## About this exercise
Write every entry out again exactly, please, and skip the pictures.
(Task material begins)
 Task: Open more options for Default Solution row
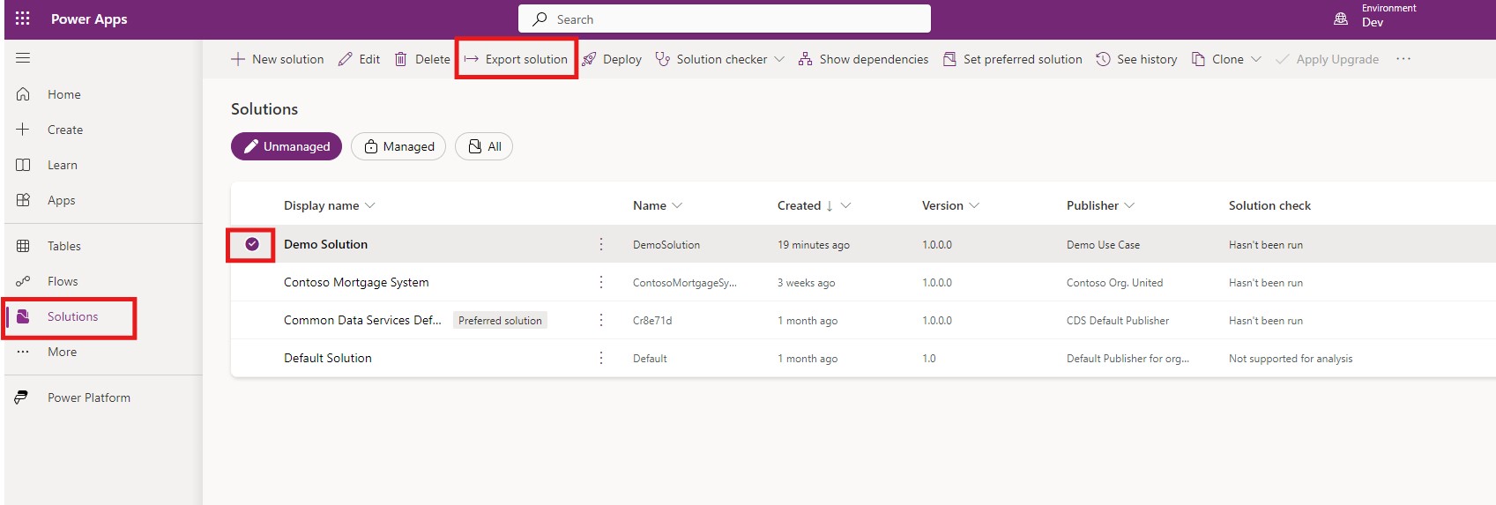(601, 358)
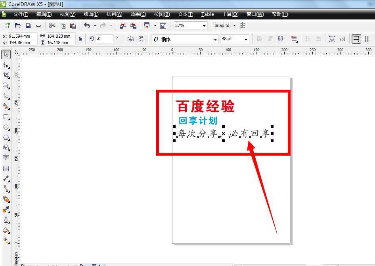This screenshot has height=266, width=375.
Task: Select the Shape tool
Action: coord(6,65)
(Task material ends)
## Expected answer
 Task: Open more options for Default Solution row
(601, 358)
This screenshot has height=266, width=375.
Task: Select the Shape tool
Action: coord(6,65)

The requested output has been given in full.